Redacción. La representación femenina en posiciones directivas ha crecido de forma sostenida en España entre 2006 y 2026 pasando del 16,9 % al 18,6 % en este periodo, mientras que la presencia masculina continúa siendo mayoritaria en los niveles de mayor responsabilidad.
Así se desprende de la 20.ª edición del Informe 'Brecha salarial y presencia de la mujer en puestos directivos 2026', elaborado por ICSA Grupo en colaboración con EADA Business School, a partir de más de 80.000 datos salariales actualizados a febrero de 2026, y que incorpora una visión histórica del periodo 2006-2026 que permite analizar la evolución del liderazgo femenino en España.
Desde 2013, año en el que se registra una menor presencia femenina en posiciones directivas, 10,3 %, el incremento acumulado ha sido de ocho puntos porcentuales, evidenciando que el crecimiento de la representación femenina se ha acelerado en la última década.
Diferencias retributivas y nivel de presencia directiva
Sin embargo, este avance en el acceso a puestos de dirección no se ha traducido en una equiparación salarial equivalente. En los últimos 20 años, la brecha en la alta dirección ha crecido del 8,5 % al 13% actual de 2026.
En los mandos intermedios, la diferencia salarial este año es del 10,5 %, un 2,7 % más que en 2006, y del 9,8 % en el caso de los empleados, única categoría en la que ha descendido en estas dos décadas, un 2,6 %.
Sobre la evolución de este último año, a diferencia de los mandos intermedios, donde la brecha se reduce respecto a 2025 del 11,6 % al 10,5 %, en la alta dirección la distancia salarial se mantiene estable. En términos prácticos, una mujer directiva debe trabajar 47 días más al año para igualar el salario de un hombre, y, al ritmo actual, la equiparación no llegaría antes de 2044.
"Veinte años de medición muestran que el sistema ha avanzado en inclusión, pero no ha transformado completamente los criterios con los que valora y remunera el liderazgo", señala Aline Masuda, profesora e investigadora de EADA Business School.
"Cuando la presencia femenina crece y la brecha salarial se mantiene, estamos ante un fenómeno estructural. El debate ya no es únicamente de acceso, sino de cómo se diseñan las trayectorias profesionales y cómo se reconoce económicamente el poder dentro de las organizaciones", añade Masuda.

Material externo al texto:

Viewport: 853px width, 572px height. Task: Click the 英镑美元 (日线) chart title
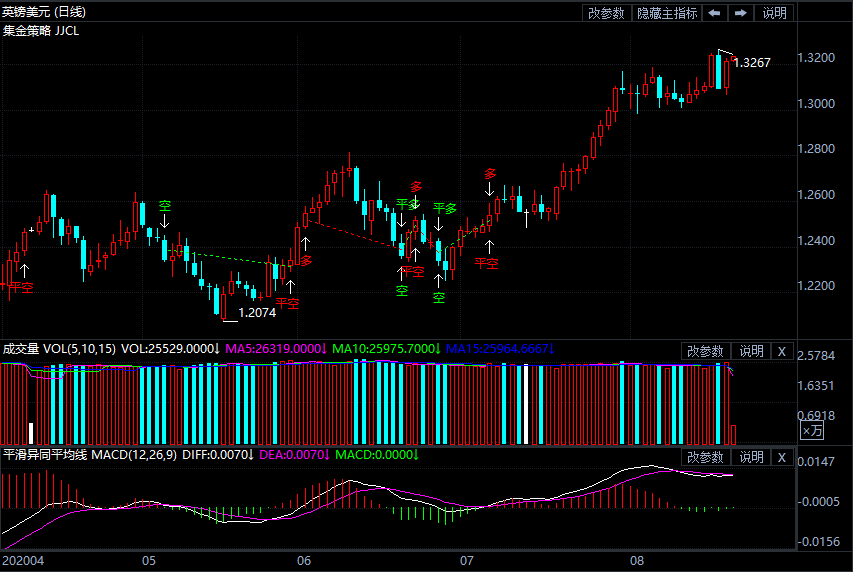pos(44,12)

La brecha salarial se incrementa a medida que se asciende en la empresa
El balance de estas dos décadas evidencia una progresión desigual dentro de la estructura organizativa. El estudio de 2026 confirma un patrón constante: la brecha salarial se incrementa a medida que se asciende en la estructura organizativa.
Aunque las mujeres representan el 46,4 % en la categoría de empleadas y el 33 % en mandos intermedios, su presencia desciende al 18,6 % en la alta dirección, reflejando una menor presencia en los niveles de mayor responsabilidad.
Por tamaño, la pequeña empresa registra el mayor incremento de mujeres en puestos de dirección, con una subida del 4,3 % respecto al año 2025, mientras que en la mediana empresa y en la gran empresa se observan variaciones negativas en el último año: -0,2 % y -4,1 %, respectivamente.
Por sectores, la industria manufacturera incrementa su representación femenina del 12 % al 17 % y el turismo, del 12 % al 20 %, mientras que el sector servicios reduce su cuota femenina directiva del 18 % al 15 %.
Por último, el estudio también destaca que las medidas obligatorias en materia de igualdad afectan únicamente a empresas de más de 50 empleados, que representan el 1,2 % del tejido empresarial español. El 98,8 % restante queda fuera del alcance normativo, lo que limita el impacto real de las políticas vigentes.